A phenomenological approach to interviewing in no way precludes exhaustiveness and systematicity: in the semistructured interview, the interviewer is typically obliged to address all the items of a given scheme or checklist, but in an adequate conversational way and context-sensitive sequence and fashion.17,18 Jaspers pointed out that such interviewing expertise requires experience, skill, and theoretical knowledge. In our own experience, such expertise may be achieved during a 2-year residency training, involving weekly psychopathology teachings, which comprise peer-shared discussion of concepts, live patient interviews, followed by discussion of elicited data, technicalities of the interview performance, and theoretical study.
Conclusion
The widely recognized lack of progress in psychiatry research has generated much criticism of the classificatory approach to psychiatric diagnosis, together with proposals to focus elsewhere: either on domains of psychopathology (eg, depression, reality distortion)23 or else on behavioral constructs with known neural bases (eg, in the Research Domain Criteria, or RDoC: negative and positive valence systems, cognitive and social-process systems, and arousal/regulatory systems).35 These programs may well generate important findings; their yield for psychopathology research remains to be explored.
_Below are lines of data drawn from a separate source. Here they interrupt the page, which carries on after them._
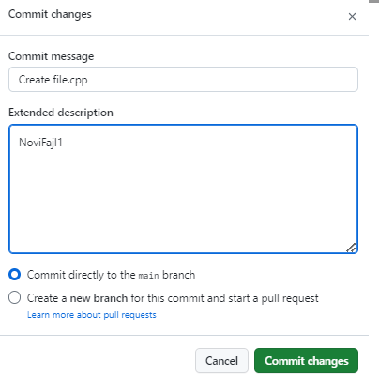The width and height of the screenshot is (379, 377).
Task: Place cursor in 'NoviFajl1' description text
Action: click(40, 143)
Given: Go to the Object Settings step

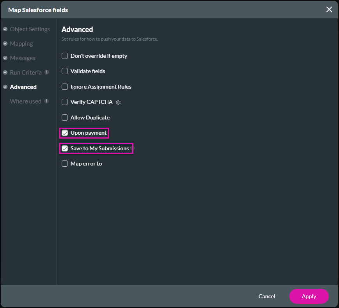Looking at the screenshot, I should click(x=30, y=29).
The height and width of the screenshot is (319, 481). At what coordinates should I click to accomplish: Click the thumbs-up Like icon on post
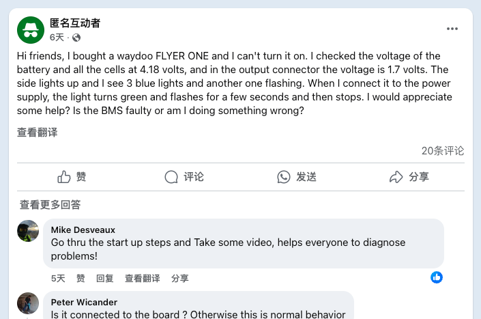tap(64, 177)
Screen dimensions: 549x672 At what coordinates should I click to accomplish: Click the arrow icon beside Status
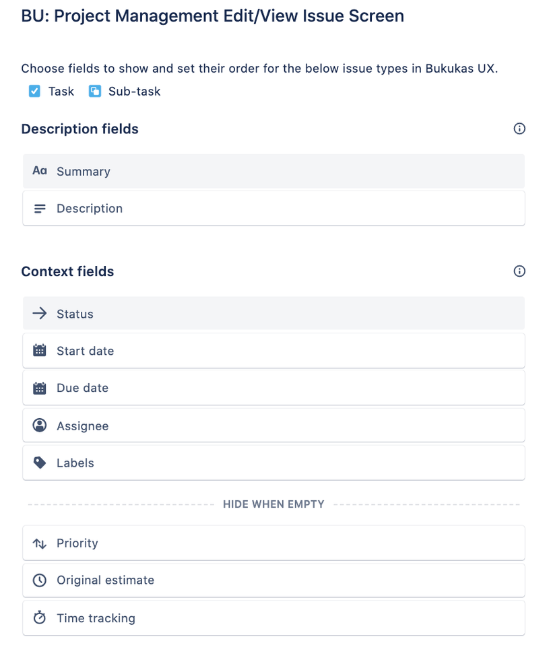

The phenomenological approach to psychopathology may or may not involve a robust defense of diagnostic classification; it is certainly not opposed, on principle, to the study of “symptom domains” or of neurobehavioral factors. It does, however, suggest a somewhat different diagnosis of and a somewhat different cure for psychiatry’s own current malaise. A key problem is that our very conception of our object of study has been vastly oversimplified and that this ontological oversimplification has been accompanied by reliance on methodologies (eg, the structured interview) that are unable to capture the subtle forms of experience and expression that constitute the essential “psychiatric object.” We need clearer, sophisticated, and philosophically informed debate about epistemological and ontological issues, together with an openness to other approaches, both theoretical and methodological, required by an enterprise that includes the study of subjectivity.36,37 How a phenomenological approach may be implemented in a neuroscientific and therapeutic enterprise is exemplified by recent proposals for studying delusions6 , 17 , 25 , 38 and for developments of person-centered approaches in psychopathology.6 , 17 , 39
Footnotes
References 38 and 39 have been updated from the original version.